━━━━━ DATASET CONTENT

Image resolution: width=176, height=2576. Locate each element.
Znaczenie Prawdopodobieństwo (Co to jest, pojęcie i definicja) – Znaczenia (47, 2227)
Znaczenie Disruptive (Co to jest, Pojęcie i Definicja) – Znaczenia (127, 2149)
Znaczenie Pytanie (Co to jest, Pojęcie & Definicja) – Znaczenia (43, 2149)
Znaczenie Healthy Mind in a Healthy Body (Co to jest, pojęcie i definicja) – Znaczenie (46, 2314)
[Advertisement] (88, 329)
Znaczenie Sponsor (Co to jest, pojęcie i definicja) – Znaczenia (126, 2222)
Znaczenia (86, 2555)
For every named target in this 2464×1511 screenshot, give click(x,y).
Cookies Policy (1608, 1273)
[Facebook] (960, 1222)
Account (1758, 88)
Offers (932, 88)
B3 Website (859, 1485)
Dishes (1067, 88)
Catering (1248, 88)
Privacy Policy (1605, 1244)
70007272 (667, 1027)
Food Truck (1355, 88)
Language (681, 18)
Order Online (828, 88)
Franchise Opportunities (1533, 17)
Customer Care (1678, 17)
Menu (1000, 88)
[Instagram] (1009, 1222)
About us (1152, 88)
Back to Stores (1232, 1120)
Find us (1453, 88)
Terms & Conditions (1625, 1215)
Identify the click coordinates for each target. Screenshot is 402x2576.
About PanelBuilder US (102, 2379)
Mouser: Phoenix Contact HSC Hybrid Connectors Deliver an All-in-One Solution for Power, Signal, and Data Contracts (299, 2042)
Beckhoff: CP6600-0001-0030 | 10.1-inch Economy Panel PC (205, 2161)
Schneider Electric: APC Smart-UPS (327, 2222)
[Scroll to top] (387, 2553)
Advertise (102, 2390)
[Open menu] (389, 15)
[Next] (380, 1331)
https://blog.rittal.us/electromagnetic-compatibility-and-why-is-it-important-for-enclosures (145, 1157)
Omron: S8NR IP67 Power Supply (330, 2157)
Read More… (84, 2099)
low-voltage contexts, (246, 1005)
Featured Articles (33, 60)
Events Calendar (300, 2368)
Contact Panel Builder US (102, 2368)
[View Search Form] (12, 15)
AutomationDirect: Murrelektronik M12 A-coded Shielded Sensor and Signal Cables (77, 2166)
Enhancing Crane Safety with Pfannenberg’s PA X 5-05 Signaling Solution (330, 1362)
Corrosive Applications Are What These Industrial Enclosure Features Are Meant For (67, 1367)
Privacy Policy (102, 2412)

━━━━━━━━━━

### WORK TASK
From the first line to the last, please quote the material above exactly.

### SOLUTION TO THE PROBLEM
Image resolution: width=176, height=2576. Locate each element.
Znaczenie Prawdopodobieństwo (Co to jest, pojęcie i definicja) – Znaczenia (47, 2227)
Znaczenie Disruptive (Co to jest, Pojęcie i Definicja) – Znaczenia (127, 2149)
Znaczenie Pytanie (Co to jest, Pojęcie & Definicja) – Znaczenia (43, 2149)
Znaczenie Healthy Mind in a Healthy Body (Co to jest, pojęcie i definicja) – Znaczenie (46, 2314)
[Advertisement] (88, 329)
Znaczenie Sponsor (Co to jest, pojęcie i definicja) – Znaczenia (126, 2222)
Znaczenia (86, 2555)
For every named target in this 2464×1511 screenshot, give click(x,y).
Cookies Policy (1608, 1273)
[Facebook] (960, 1222)
Account (1758, 88)
Offers (932, 88)
B3 Website (859, 1485)
Dishes (1067, 88)
Catering (1248, 88)
Privacy Policy (1605, 1244)
70007272 (667, 1027)
Food Truck (1355, 88)
Language (681, 18)
Order Online (828, 88)
Franchise Opportunities (1533, 17)
Customer Care (1678, 17)
Menu (1000, 88)
[Instagram] (1009, 1222)
About us (1152, 88)
Back to Stores (1232, 1120)
Find us (1453, 88)
Terms & Conditions (1625, 1215)
Identify the click coordinates for each target. Screenshot is 402x2576.
About PanelBuilder US (102, 2379)
Mouser: Phoenix Contact HSC Hybrid Connectors Deliver an All-in-One Solution for Power, Signal, and Data Contracts (299, 2042)
Beckhoff: CP6600-0001-0030 | 10.1-inch Economy Panel PC (205, 2161)
Schneider Electric: APC Smart-UPS (327, 2222)
[Scroll to top] (387, 2553)
Advertise (102, 2390)
[Open menu] (389, 15)
[Next] (380, 1331)
https://blog.rittal.us/electromagnetic-compatibility-and-why-is-it-important-for-enclosures (145, 1157)
Omron: S8NR IP67 Power Supply (330, 2157)
Read More… (84, 2099)
low-voltage contexts, (246, 1005)
Featured Articles (33, 60)
Events Calendar (300, 2368)
Contact Panel Builder US (102, 2368)
[View Search Form] (12, 15)
AutomationDirect: Murrelektronik M12 A-coded Shielded Sensor and Signal Cables (77, 2166)
Enhancing Crane Safety with Pfannenberg’s PA X 5-05 Signaling Solution (330, 1362)
Corrosive Applications Are What These Industrial Enclosure Features Are Meant For (67, 1367)
Privacy Policy (102, 2412)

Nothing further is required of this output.